_Source document_
Other noble Lords before me have dealt with the cyclical and structural patterns of employment related to the present economic situation which produces unemployment in this and other countries. As I said earlier, if we are to believe the forecast of the Manpower Commission, unemployment will not melt away. I suspect that within the next decade our work scene will need to change, enabling more people, including our youth, to be in employment, but each doing a shorter working week. Therefore, concurrent with developing the work skills and potentials of our youth, should we not, alongside this, cultivate in our homes, in our schools, and in the community, the capacity also for satisfying, creative and self-fulfilling leisure?

9.16 p.m.

Lord ALEXANDER of POTTERHILL

My Lords, I am delighted that the House should have the opportunity to discuss what I regard as the most important problem before the nation, even though it should be debated at this late hour when only the quality of those present redeems the lack of quantity. I do not think that we should underrate the gravity of the problem. I reject the proposition that this is a problem essentially for the Department of Employment. I believe that it is fundamentally a problem for the Education Service. I share the view of the noble Lord, Lord Soper, which he expressed when he referred to the appalling effects of unemployment among young people. I recall in 1929 taking charge of what was then called a junior instruction centre in Greenock and seeing youngsters of 16 and 17 who had left school at 14, and had been unemployed in the intervening period and who had been utterly destroyed.

In looking at the overall problem of the employment situation, I believe that we delude ourselves if we think in terms of a transient problem which will be rectified in a few years when the recession will pass. This country could increase production by 50 per cent. without any increase in the labour force at all. This is the reality. Facing that problem, we have certain options. We could reduce the age of retirement which, in my judgment, against the background of increased longevity, seems to me utterly illogical and a nonsense. As the noble Baroness suggested, we could reduce the working week. I recall the experience of an American firm of car manufacturers whose workers were working four days a week. They approached the union and suggested coming down to three days a week without any loss of wages. The leaders of the union thought that this was a very reasonable proposition, but they returned a few days later and said that they were sorry, but their members had rejected it because they did not want another "honey do" day. This rather puzzled the management. They asked: "What do you mean by another honey do' day?" The answer was simple: "Honey, do this. Honey, do that." In other words, they did not want to be at home for two days instead of one.

_Actions to take_
1. Return the passage of the debate transcript starting at "My Lords, I" and ending at "been utterly destroyed.".
2. From the debate transcript, list every setting in which the first speaker proposes cultivating the capacity for leisure.

_Given data_
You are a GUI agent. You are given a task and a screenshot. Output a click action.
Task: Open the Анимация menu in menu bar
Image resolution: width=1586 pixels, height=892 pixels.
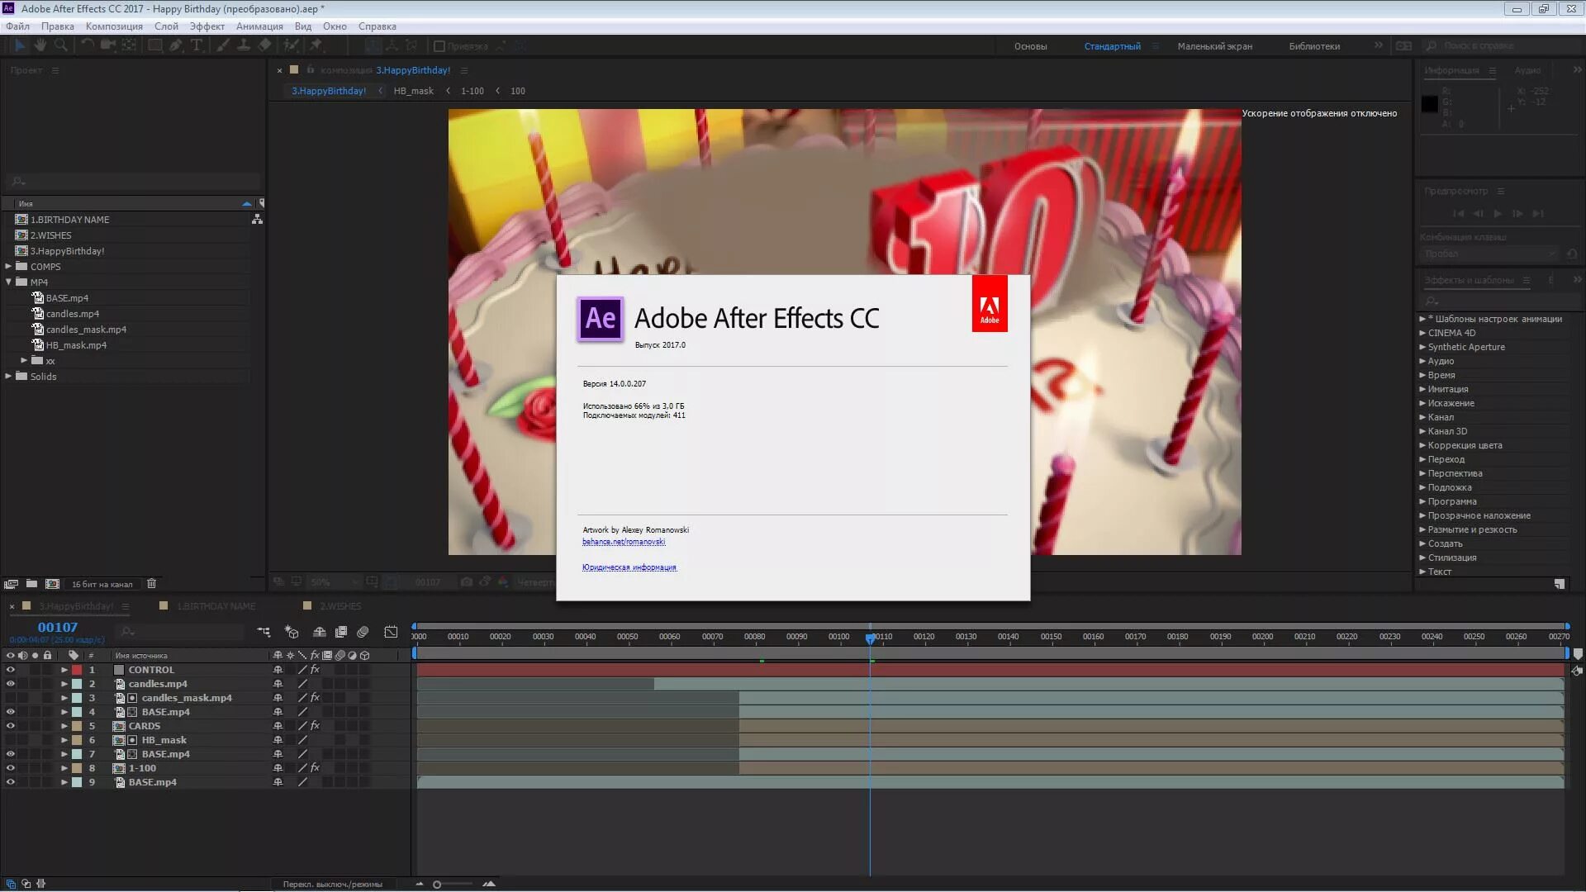tap(259, 25)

_Task-by-task solutions_
1.
My Lords, I am delighted that the House should have the opportunity to discuss what I regard as the most important problem before the nation, even though it should be debated at this late hour when only the quality of those present redeems the lack of quantity. I do not think that we should underrate the gravity of the problem. I reject the proposition that this is a problem essentially for the Department of Employment. I believe that it is fundamentally a problem for the Education Service. I share the view of the noble Lord, Lord Soper, which he expressed when he referred to the appalling effects of unemployment among young people. I recall in 1929 taking charge of what was then called a junior instruction centre in Greenock and seeing youngsters of 16 and 17 who had left school at 14, and had been unemployed in the intervening period and who had been utterly destroyed.

2.
- Our homes
- Our schools
- The community